# Olive Leaf Cholesterol Meta-analysis: What the Evidence Says
Canonical: https://www.migaku.app/guides/olive-leaf-cholesterol-meta-analysis-evidence-review
Category: evidence-review
Summary: Olive Leaf Cholesterol Meta-analysis has 2 source documents in the current Migaku evidence database. The strongest available sources in this first pass are ra
Last reviewed: 2026-07-06
Reviewed by: Migaku Evidence Review
# Olive Leaf Cholesterol Meta-analysis: What the Evidence Says

## Quick Answer

Olive Leaf Cholesterol Meta-analysis has 2 source documents in the current Migaku evidence database. The strongest available sources in this first pass are randomized trial, so conclusions should be framed as evidence-aware guidance rather than medical advice.

## Key Takeaways

- This page is generated only from sources stored in the Migaku evidence knowledge base.
- Current evidence mix: 1 randomized trial, 1 research article.
- Claims should be interpreted with the source type, study design, population, and publication date in mind.
- This article is educational and does not replace care from a qualified clinician.

## Evidence Map

| Source | Evidence type | Level | Date | Identifier |
| --- | --- | ---: | --- | --- |
| Evaluation of the effect of olive extracts on blood pressure and cardiovascular health markers in adults: Findings from a double-blind, placebo-controlled, randomised trial | randomized trial | 2 | 2026-03-10 | 10.1371/journal.pone.0344278 |
| Editorial: Preventing cardiovascular complications of type 2 diabetes, volume II | research article | 4 | 2026-01-29 | 10.3389/fendo.2026.1792059 |

## What The Sources Report

- The declining CVD mortality rate that was observed remained stable in the last years or even increased in some populations. [Lauwers Stef (2026); evidence level 2]
- Poor management of factors, such as diet, physical activity, blood lipids, and blood pressure, will increase the risk of developing CVD as a 20 mmHg increase in systolic blood pressure (SBP) is associated with a doubled risk of death from CVD. [Lauwers Stef (2026); evidence level 2]
- Diabetes mellitus represents a major global health challenge, with a rapidly increasing prevalence worldwide, and is associated with a markedly elevated risk of adverse health outcomes, particularly cardiovascular disease (CVD). [Di Pietrantonio Nadia (2026); evidence level 4]
- The search for new strategies to prevent diabetes and its cardiovascular complications increasingly emphasizes the identification of novel biomarkers and the re-evaluation of established ones, aiming to enable earlier and more precise risk assessment. [Di Pietrantonio Nadia (2026); evidence level 4]

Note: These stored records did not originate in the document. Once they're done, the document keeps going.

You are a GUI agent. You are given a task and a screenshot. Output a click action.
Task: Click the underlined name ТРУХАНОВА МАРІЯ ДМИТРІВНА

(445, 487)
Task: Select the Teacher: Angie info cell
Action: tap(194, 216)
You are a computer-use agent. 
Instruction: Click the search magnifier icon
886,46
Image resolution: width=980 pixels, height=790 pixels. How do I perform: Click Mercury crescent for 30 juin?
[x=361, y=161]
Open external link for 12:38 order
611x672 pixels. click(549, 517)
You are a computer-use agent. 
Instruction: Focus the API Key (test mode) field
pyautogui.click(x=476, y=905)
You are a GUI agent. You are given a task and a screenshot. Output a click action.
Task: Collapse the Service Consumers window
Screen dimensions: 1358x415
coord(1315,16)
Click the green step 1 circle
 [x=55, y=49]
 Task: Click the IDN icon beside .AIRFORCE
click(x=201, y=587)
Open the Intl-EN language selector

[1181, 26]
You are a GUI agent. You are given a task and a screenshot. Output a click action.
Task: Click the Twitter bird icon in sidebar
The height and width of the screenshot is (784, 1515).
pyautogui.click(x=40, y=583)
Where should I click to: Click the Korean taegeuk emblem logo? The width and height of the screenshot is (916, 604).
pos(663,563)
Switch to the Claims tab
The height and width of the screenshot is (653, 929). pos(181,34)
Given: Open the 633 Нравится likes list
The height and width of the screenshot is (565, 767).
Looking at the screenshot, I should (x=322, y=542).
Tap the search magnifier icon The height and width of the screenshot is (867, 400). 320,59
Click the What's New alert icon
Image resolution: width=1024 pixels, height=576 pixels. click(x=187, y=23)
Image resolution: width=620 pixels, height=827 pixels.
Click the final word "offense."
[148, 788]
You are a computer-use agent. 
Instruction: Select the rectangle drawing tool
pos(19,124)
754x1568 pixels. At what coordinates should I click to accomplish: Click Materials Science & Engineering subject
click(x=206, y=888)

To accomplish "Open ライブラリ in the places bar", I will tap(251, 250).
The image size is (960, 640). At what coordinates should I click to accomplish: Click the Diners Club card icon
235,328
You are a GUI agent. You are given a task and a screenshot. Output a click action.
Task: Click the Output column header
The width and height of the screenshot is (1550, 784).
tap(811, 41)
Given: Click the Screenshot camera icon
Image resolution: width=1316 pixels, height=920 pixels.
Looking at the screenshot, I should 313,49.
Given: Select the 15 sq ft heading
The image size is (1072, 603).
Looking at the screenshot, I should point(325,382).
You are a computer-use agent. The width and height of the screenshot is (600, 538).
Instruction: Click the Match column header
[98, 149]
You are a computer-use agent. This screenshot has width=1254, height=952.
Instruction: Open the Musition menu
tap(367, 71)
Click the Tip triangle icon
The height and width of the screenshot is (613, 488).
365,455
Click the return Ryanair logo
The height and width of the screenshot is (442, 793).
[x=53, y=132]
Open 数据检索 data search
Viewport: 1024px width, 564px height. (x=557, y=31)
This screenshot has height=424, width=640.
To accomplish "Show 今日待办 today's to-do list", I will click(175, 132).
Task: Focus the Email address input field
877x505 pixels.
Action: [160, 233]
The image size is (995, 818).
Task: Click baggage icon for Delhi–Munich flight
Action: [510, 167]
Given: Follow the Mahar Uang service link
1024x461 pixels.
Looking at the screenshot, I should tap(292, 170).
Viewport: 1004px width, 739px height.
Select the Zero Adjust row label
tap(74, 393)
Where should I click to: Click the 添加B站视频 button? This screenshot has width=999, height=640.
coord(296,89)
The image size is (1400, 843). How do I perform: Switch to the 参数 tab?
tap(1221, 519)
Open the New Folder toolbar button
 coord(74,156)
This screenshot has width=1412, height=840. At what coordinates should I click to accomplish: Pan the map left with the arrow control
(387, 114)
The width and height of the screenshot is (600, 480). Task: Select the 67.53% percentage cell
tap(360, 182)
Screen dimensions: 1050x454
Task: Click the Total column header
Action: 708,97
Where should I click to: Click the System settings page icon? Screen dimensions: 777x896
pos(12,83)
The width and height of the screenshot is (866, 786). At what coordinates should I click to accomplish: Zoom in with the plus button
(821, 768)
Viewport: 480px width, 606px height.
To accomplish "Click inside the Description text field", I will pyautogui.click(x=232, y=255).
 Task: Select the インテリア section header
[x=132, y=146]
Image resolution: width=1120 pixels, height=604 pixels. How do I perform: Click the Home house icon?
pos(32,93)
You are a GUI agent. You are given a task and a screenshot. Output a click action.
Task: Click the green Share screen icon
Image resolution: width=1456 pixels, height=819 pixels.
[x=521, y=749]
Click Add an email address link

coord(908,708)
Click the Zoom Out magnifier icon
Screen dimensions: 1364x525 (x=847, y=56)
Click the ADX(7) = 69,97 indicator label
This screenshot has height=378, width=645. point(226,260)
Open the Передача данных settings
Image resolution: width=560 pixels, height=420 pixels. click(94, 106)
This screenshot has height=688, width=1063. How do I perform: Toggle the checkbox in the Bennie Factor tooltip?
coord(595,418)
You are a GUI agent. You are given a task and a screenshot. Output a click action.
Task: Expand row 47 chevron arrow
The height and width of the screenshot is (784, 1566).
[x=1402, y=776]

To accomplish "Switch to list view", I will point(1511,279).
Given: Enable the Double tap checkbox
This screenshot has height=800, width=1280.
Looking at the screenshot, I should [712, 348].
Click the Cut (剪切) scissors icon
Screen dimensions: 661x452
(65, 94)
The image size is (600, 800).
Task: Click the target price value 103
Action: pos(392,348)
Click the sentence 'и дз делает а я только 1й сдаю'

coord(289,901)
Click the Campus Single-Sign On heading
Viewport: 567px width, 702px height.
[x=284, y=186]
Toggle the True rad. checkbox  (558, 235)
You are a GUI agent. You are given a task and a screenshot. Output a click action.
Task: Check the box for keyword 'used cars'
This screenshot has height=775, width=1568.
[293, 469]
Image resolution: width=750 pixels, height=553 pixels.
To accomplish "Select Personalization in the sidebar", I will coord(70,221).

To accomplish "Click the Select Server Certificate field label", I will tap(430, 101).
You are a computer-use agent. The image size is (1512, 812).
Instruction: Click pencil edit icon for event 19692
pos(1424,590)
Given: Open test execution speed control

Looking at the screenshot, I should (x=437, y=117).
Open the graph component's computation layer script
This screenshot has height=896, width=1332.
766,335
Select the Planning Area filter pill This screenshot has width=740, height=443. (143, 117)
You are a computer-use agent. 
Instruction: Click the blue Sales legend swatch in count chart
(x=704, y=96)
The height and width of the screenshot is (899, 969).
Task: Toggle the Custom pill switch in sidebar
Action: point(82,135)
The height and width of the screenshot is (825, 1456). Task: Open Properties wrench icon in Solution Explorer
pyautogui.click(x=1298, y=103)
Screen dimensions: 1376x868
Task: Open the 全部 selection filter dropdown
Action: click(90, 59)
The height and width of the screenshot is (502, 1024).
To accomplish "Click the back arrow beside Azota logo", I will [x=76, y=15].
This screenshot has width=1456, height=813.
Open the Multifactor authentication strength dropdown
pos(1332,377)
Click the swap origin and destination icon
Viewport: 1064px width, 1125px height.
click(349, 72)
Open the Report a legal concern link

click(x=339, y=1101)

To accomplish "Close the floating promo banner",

## How To Read This Evidence

Evidence level 1 generally reflects systematic reviews or meta-analyses. Level 2 includes randomized trials, guidelines, or public-health guidance. Level 3 usually reflects observational or narrative-review evidence. Level 4 is weaker or early-stage evidence. The level is a sorting aid, not a final quality grade.

## Practical Interpretation

There is trial evidence in the current set, but population and intervention details still matter. For olive leaf cholesterol meta-analysis, the next editorial step is to add more targeted sources and separate strong findings from early or indirect evidence.

## Limits Of This First Pass

This is a small-batch MVP article. It uses the first ingested sources for this topic and should be expanded with more targeted searches, license review, and human editorial checks before being treated as a definitive review.

## References

- Lauwers Stef (2026). Evaluation of the effect of olive extracts on blood pressure and cardiovascular health markers in adults: Findings from a double-blind, placebo-controlled, randomised trial. DOI: 10.1371/journal.pone.0344278. PMCID: PMC12974854. PMID: 41805711. License: CC BY 4.0. https://pmc.ncbi.nlm.nih.gov/articles/PMC12974854/
- Di Pietrantonio Nadia (2026). Editorial: Preventing cardiovascular complications of type 2 diabetes, volume II. DOI: 10.3389/fendo.2026.1792059. PMCID: PMC12893936. PMID: 41694573. License: CC BY 4.0. https://pmc.ncbi.nlm.nih.gov/articles/PMC12893936/

## Safety Note

Health information can change, and individual risk depends on medical history, medications, pregnancy status, age, and diagnosis. Talk with a qualified clinician before changing treatment, supplement, or medication routines.